It looks like we’re going to have to wait a little longer before we can legally purchase marijuana and light up in Canada.
In April 2017, the federal government introduced legislation to legalize and regulate recreational cannabis in Canada by July 1, 2018, and many (many) Canadians have been waiting for the glorious day to arrive. But after senators struck a deal in mid-February to hold a final vote by June 7 on the legislation that will govern the incoming weed regime, legality has been pushed back to August at the earliest. The delay will be due to the subsequent process of actually opening up shop for the sale of recreational marijuana after the vote – something that will not happen overnight.

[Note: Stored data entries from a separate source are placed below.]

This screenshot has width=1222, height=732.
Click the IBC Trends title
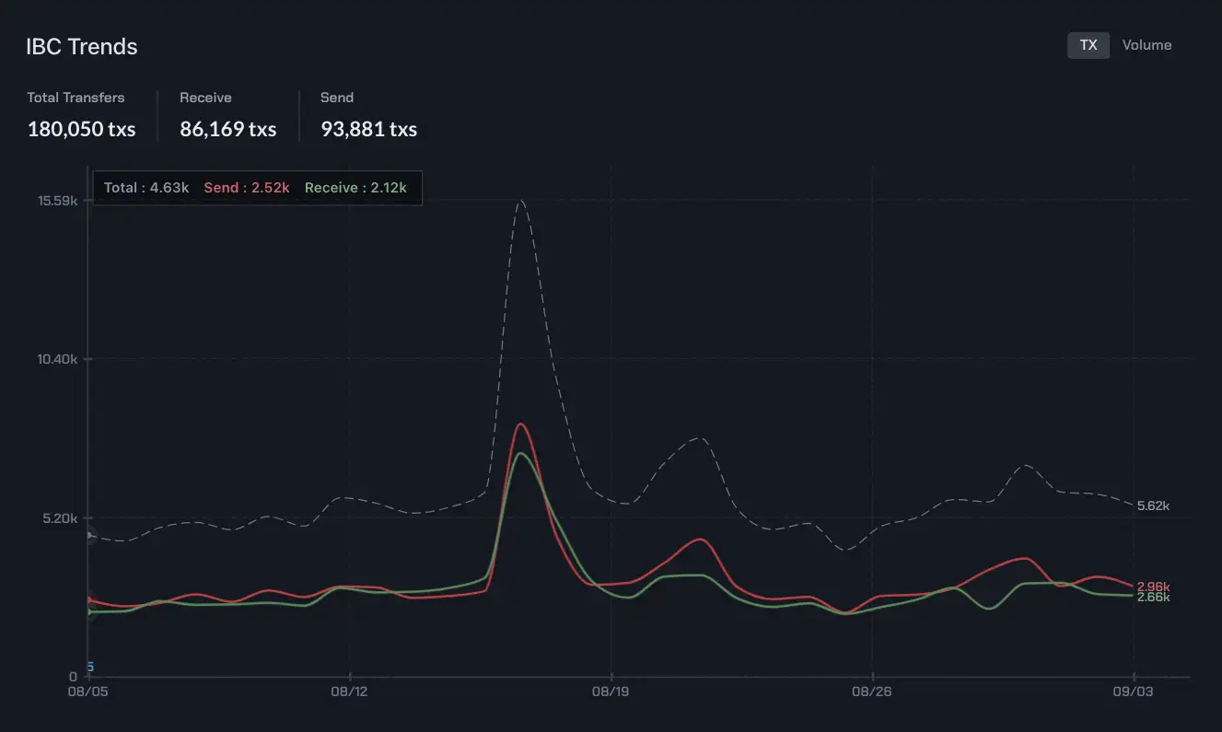coord(80,45)
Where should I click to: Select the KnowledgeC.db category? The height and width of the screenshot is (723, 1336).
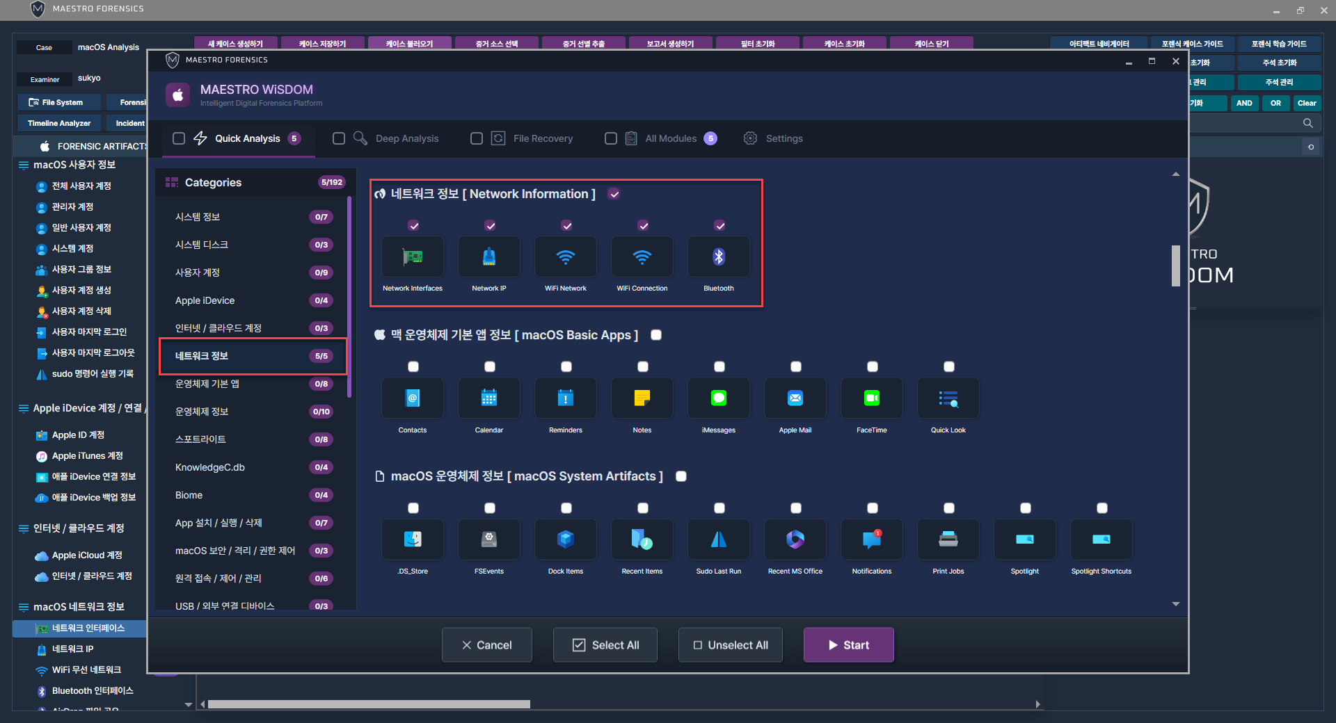click(x=210, y=467)
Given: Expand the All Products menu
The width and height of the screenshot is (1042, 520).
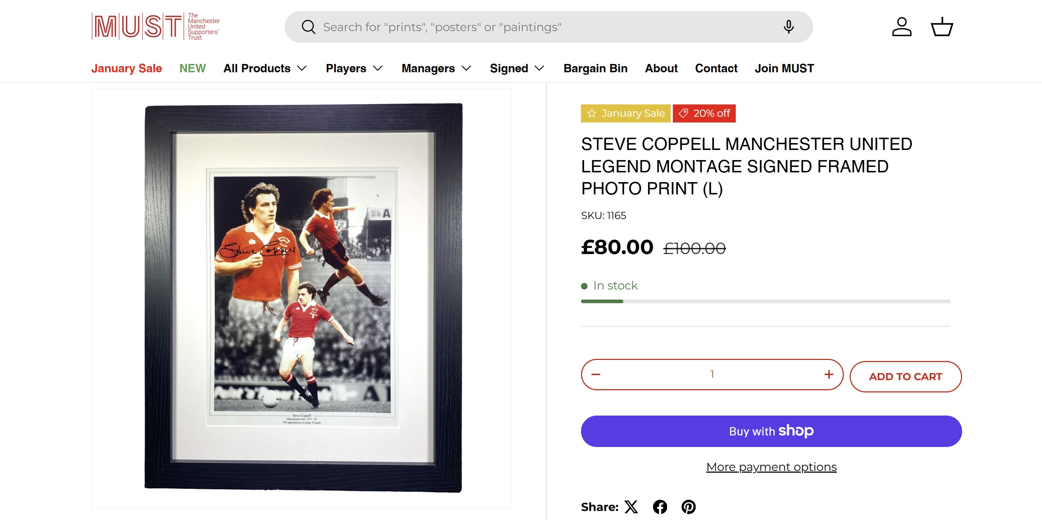Looking at the screenshot, I should coord(265,68).
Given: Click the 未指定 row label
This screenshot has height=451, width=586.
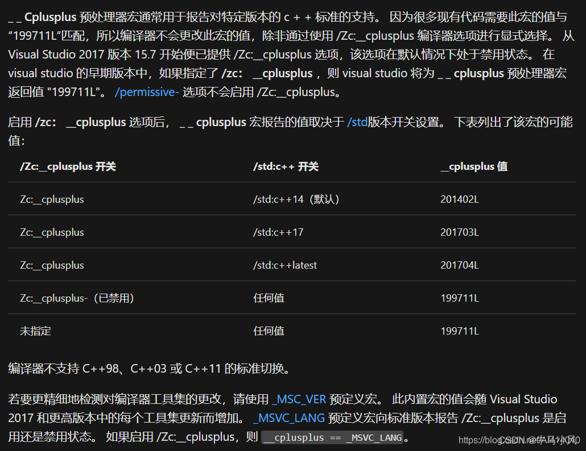Looking at the screenshot, I should click(x=35, y=331).
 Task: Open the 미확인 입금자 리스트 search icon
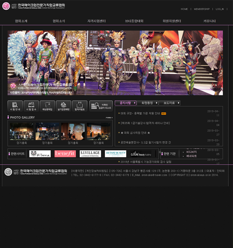click(x=101, y=106)

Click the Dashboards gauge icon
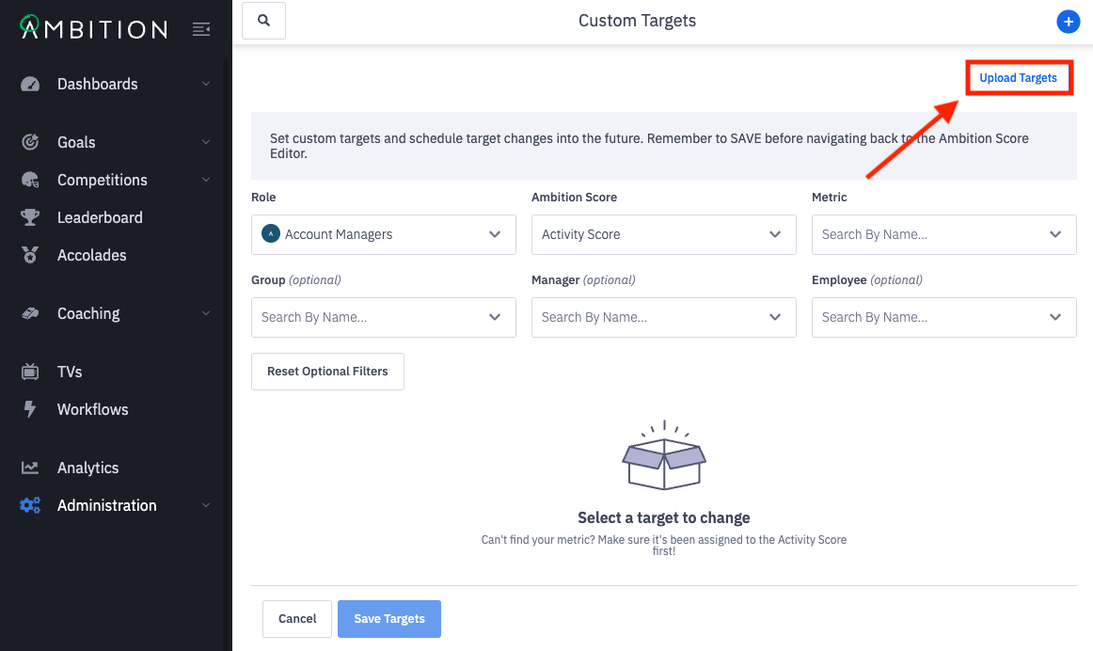(x=30, y=84)

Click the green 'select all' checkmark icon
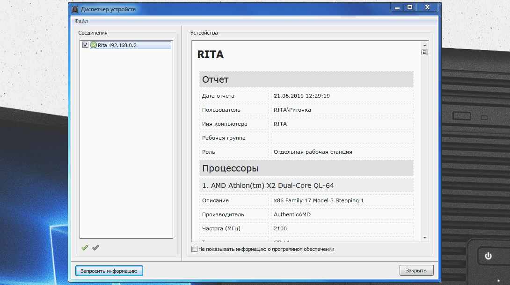click(85, 248)
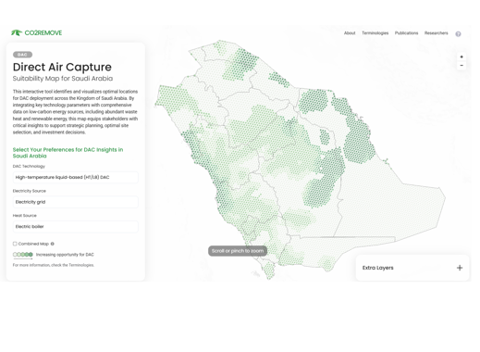Open the Terminologies menu item
The width and height of the screenshot is (480, 352).
click(x=375, y=33)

When it comes to the distribution and use of recreational marijuana, each province will have its own legislation.
Here’s what to expect in British Columbia once it all (finally) takes effect.

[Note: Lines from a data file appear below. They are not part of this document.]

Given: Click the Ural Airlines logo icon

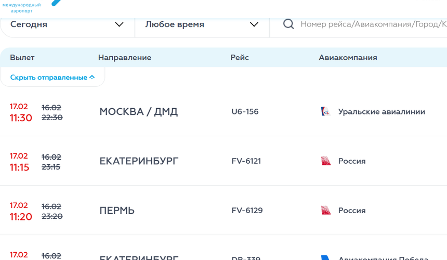Looking at the screenshot, I should pos(326,112).
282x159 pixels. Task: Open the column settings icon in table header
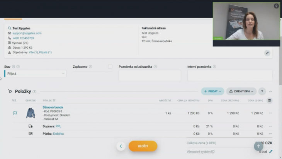[x=269, y=101]
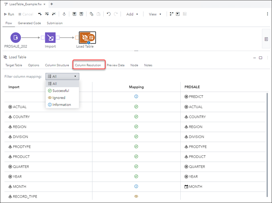Switch to the Preview Data tab
This screenshot has width=272, height=203.
coord(115,65)
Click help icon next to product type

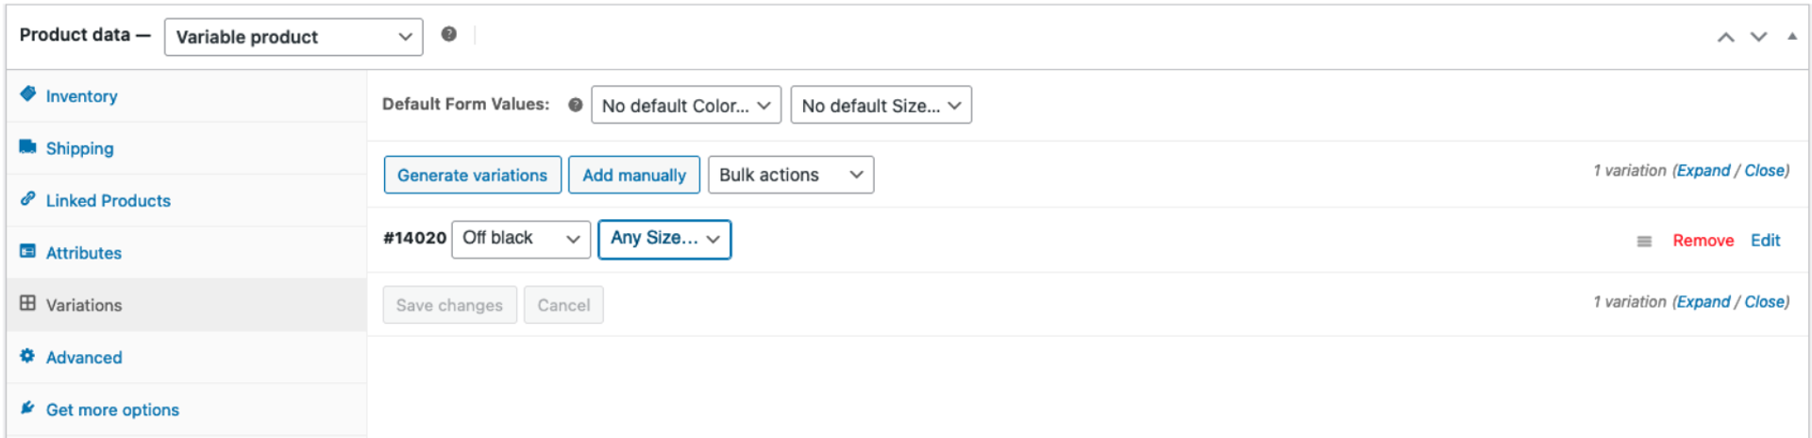coord(449,34)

You must be at least 19-years-old to possess, purchase and consume cannabis in BC – and have a valid government-issued ID to prove it.
In BC, you’ll be able to purchase recreational cannabis through privately run retail stores or through government-operated retail stores and online sales. The BC Liquor Distribution Branch (LDB) will operate the public retail stores, and Liquor Control and Licensing Branch (LCLB) will be responsible for licensing private stores and monitoring the retail sector. Not making for a one-stop shop (sadly), licensed retailers in urban areas won’t be able to sell weed in the same stores as booze or tobacco. Exceptions will be made for rural non-medical cannabis retail stores. Individuals and businesses interested in applying for a cannabis retail license can do so this spring. The LDB will be the wholesale distributor of non-medical cannabis in BC.
Bring your ID and your full wallet – you can use debit, credit card, or cash to buy weed.
When it comes to “grabbing,” customers across Canada are limited to purchase 30 grams at a time (which is enough for a healthy-sized joint or two a day for a good month). That’s the same amount you’re allowed to have in public possession.
The rules are similar to tobacco laws when it comes to weed smoking, but let’s be real; BC-dwellers have been sparking up joints where their hearts have pleased for years. Motor vehicles, the workplace, and public beaches, and public parks are legally off limits. Local governments will be able to set additional restrictions, as they do now for tobacco use. If you’re a weed smoker, you better hope your landlord is cool in the cannabis department; landlords and strata councils will be able to restrict or prohibit non-medical cannabis smoking at tenanted and strata properties.
Aside from being strictly prohibited while driving, the legalization of weed comes with tougher drug impairment rules and driving high will continue to be a major no-no. Stricter provincial regulation will give police more tools to remove drug-impaired drivers from the road and deter drug-affected driving. This means measures like a new 90-day Administrative Driving Prohibition (ADP) for drug affected driving and amending the current zero tolerance restrictions for the presence of alcohol for drivers in the Graduated Licensing Program (GLP) to include zero tolerance for the presence of THC.
If you have a green thumb, the will, and the room, you will be legally allowed to grow up to four cannabis plants per household in B.C. The plants can’t be visible from public spaces off the property and cannabis plants are a no-go if the dwelling is also used as a daycare. Furthermore, landlords and strata councils will be able restrict or prohibit home cultivation.